Abstract
Purpose
Locking plate constructs for proximal humerus fractures can fail due to varus collapse, especially in the presence of osteoporosis and comminution of the medial cortex. Augmentation using a fibular allograft as an intramedullary bone peg may strengthen fixation preventing varus collapse. This study compared the ability of the augmented locking plate construct to withstand repetitive varus stresses relative to the non-augmented construct in cadaveric specimens.
Method
Proximal humerus fractures with medial comminution were simulated by performing wedge-shaped osteotomies at the surgical neck in cadaveric specimens. For each cadaver (n=8), one humeral fracture was fixated with the locking plate construct alone and the other with the locking plate construct plus ipsilateral fibular autograft augmentation.
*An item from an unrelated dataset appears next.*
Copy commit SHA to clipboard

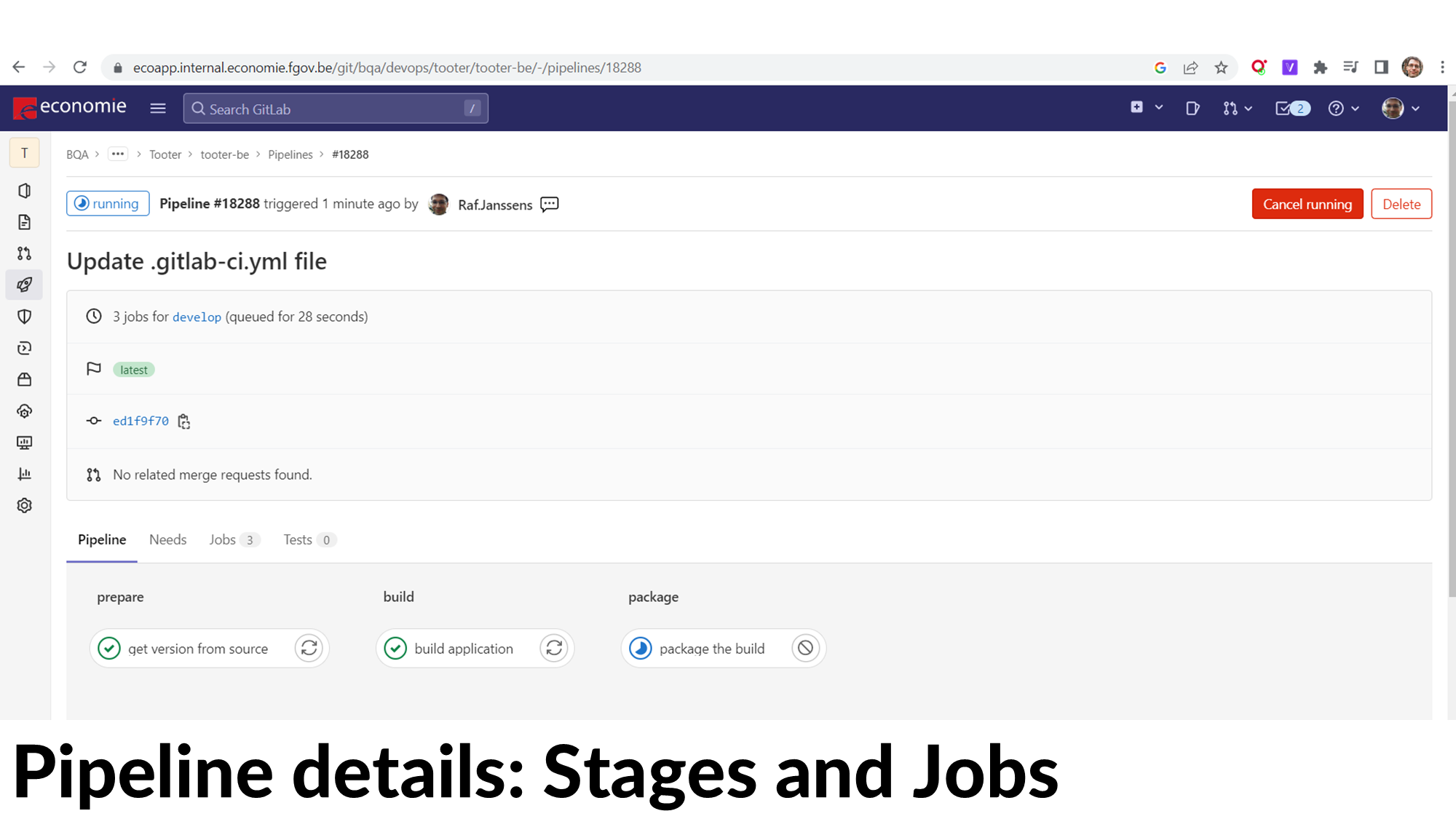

The humeral head was immobilized and a repetitive, medially-directed load was applied to the humeral shaft until failure (significant construct loosening or humeral head screw pull-out).
Results
No augmented construct failed, withstanding either 20 000 cycles or five times the cycles of the contralateral non-augmented construct [average (standard deviation) = 27958 (4633) cycles], while six of the eight non-augmented constructs failed (p=0.007). Failure in the six non-augmented constructs occurred after an average of 5928 (2543) cycles.
Conclusion
Fibular allograft augmentation increased the ability of the locking plate construct to withstand repetitive varus loading. Clinically, this may assist proximal humerus fracture fixation in osteoporotic bone with medial cortex comminution.